__WORK INSTRUCTIONS__.
After finding the line containing "The width and height of the screenshot is (1895, 1441)." below, please output that line and each following one through the line containing "Task: Switch to the Network tab", exactly as written.

/---

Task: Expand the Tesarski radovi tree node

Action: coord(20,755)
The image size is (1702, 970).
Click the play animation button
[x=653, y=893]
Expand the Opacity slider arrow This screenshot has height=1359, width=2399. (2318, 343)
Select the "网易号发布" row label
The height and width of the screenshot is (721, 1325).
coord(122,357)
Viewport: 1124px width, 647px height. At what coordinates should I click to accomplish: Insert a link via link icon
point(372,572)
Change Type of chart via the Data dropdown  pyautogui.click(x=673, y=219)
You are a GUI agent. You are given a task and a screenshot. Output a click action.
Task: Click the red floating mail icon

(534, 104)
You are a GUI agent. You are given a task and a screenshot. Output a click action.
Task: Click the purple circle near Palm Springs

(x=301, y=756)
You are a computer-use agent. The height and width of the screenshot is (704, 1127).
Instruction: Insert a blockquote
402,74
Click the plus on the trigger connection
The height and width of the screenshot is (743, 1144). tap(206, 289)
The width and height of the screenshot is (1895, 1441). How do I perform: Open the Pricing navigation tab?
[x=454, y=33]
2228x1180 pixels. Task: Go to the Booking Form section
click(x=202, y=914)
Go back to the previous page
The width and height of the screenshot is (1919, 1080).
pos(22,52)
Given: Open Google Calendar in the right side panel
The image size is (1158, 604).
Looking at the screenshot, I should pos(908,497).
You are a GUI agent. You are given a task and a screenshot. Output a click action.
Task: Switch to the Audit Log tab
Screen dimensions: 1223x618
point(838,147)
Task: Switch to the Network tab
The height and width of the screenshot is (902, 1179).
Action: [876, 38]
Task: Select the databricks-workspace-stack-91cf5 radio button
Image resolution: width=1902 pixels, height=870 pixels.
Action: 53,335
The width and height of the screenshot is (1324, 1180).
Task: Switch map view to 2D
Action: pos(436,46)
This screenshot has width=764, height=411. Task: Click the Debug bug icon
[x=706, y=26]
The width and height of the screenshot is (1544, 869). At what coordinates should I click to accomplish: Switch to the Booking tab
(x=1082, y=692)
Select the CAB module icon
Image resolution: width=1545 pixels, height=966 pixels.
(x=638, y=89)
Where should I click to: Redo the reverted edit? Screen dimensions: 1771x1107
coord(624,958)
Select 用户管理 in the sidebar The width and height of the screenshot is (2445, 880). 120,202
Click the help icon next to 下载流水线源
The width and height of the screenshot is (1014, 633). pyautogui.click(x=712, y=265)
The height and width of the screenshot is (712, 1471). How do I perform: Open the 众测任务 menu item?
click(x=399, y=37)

\---

__REPLY__.
The width and height of the screenshot is (1895, 1441). How do I perform: Open the Pricing navigation tab?
[x=454, y=33]
2228x1180 pixels. Task: Go to the Booking Form section
click(x=202, y=914)
Go back to the previous page
The width and height of the screenshot is (1919, 1080).
pos(22,52)
Given: Open Google Calendar in the right side panel
The image size is (1158, 604).
Looking at the screenshot, I should pos(908,497).
You are a GUI agent. You are given a task and a screenshot. Output a click action.
Task: Switch to the Audit Log tab
Screen dimensions: 1223x618
point(838,147)
Task: Switch to the Network tab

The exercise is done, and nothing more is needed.